Con motivo de las celebraciones oficiales por el día que es hoy –aniversario del referéndum constitucional del 78– parece oportuno arrojar una visión menos formal del momento que vive la norma básica del Estado. El debate político español vive la curiosa paradoja de que, quienes más apelan a la Constitución para confrontar a los nacionalismos vasco y catalán son, simultáneamente, quienes más contribuyen a vaciar de contenido los derechos y principios que la propia Carta consagra. Se esgrime como muro identitario frente a las “periferias” mientras se construyen políticas que cuestionan o merman las garantías para la ciudadanía.

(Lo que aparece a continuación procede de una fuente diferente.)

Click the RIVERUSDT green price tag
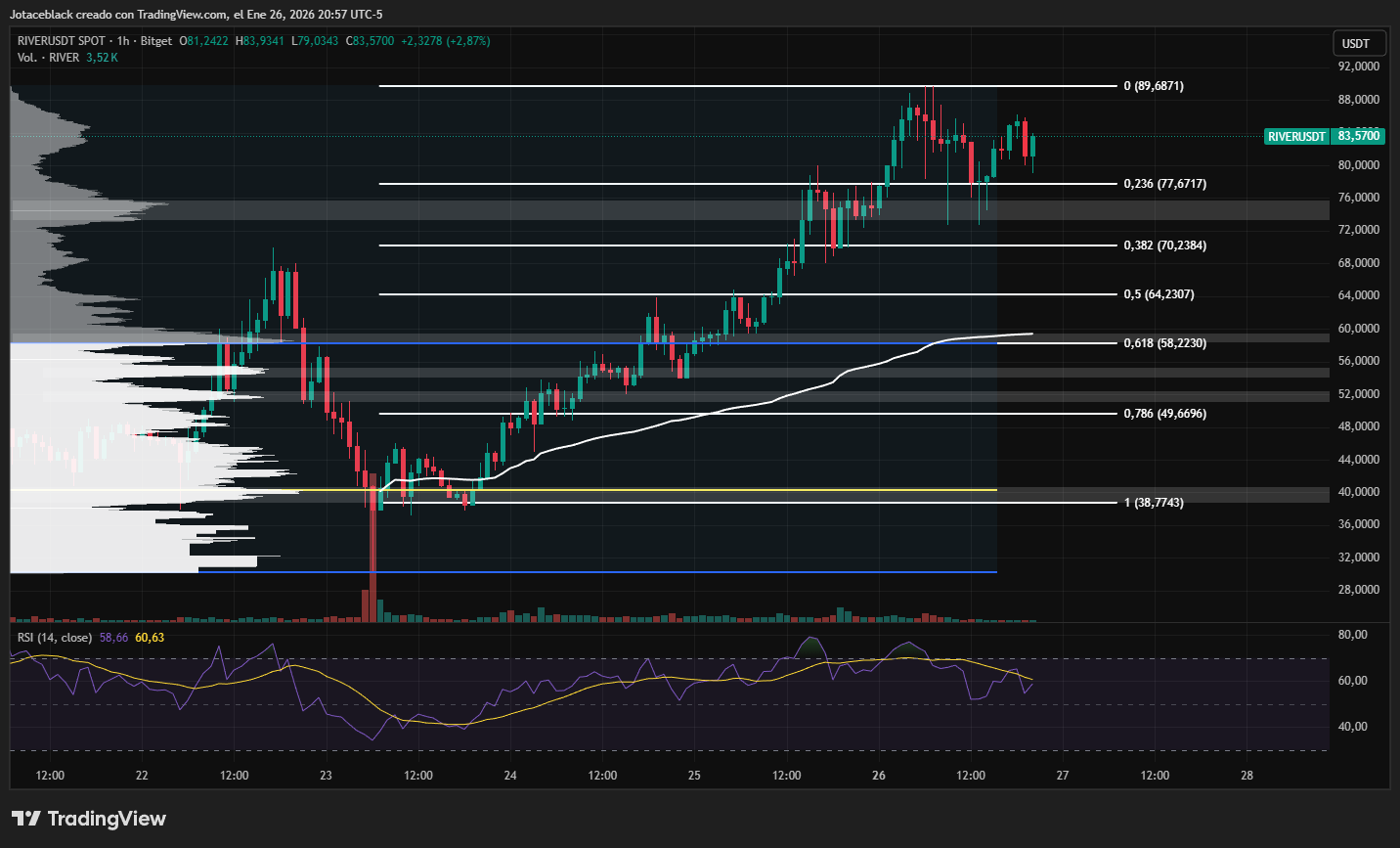The width and height of the screenshot is (1400, 848). click(x=1296, y=137)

El relato del nacionalismo español más excluyente se ha instalado en la derecha política y en sectores que se reivindican progresistas. Reduce el texto de 1978 casi a su artículo 2 y a la “indisoluble unidad de la Nación española”. Cualquier reivindicación vasca o catalana de autogobierno, reconocimiento nacional o derecho a decidir se presenta como agresión a la Constitución, aunque se articule por vías democráticas y pactadas. Es la sacralización de una única nación con legitimidad plena y el resto de identidades solo se admiten como folklore subordinado sin margen de que construya un marco jurídico consecuente. En paralelo, ese nacionalismo disfrazado de constitucionalista ha impulsado decisiones que erosionan pilares básicos del Estado de Derecho y la propia soberanía: desde la reforma exprés del artículo 135, que subordinó la soberanía presupuestaria a los mercados, hasta recortes y políticas recentralizadoras que tensionan derechos como la salud, la educación o la libertad de discrepar –‘ley mordaza’–. La unidad territorial se eleva a valor absoluto mientras se relativizan libertades y derechos fundamentales del Título I, que se tratan como meras variables de ajuste, maleables y, en ocasiones, incluso soslayables.

Los discursos de desigualdad por credo, género, origen o raza son, sencillamente, anticonstitucionales, pero materializan políticas públicas allí donde gobierna la derecha. Lealtad constitucional es aplicar coherencia entre la norma y su ejecución política. Defender la plurinacionalidad, el autogobierno vasco y los derechos sociales no amenaza la Constitución; usarla como simple coartada de políticas que no respetan sus principios sí la está deslegitimando.